§ **About this exercise**
Copy out the entries that follow. Leave none out.

══ Dataset

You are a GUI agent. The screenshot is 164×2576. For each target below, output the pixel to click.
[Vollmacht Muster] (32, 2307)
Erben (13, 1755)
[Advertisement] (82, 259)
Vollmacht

════

§ **Response below**
You are a GUI agent. The screenshot is 164×2576. For each target below, output the pixel to click.
[Vollmacht Muster] (32, 2307)
Erben (13, 1755)
[Advertisement] (82, 259)
Vollmacht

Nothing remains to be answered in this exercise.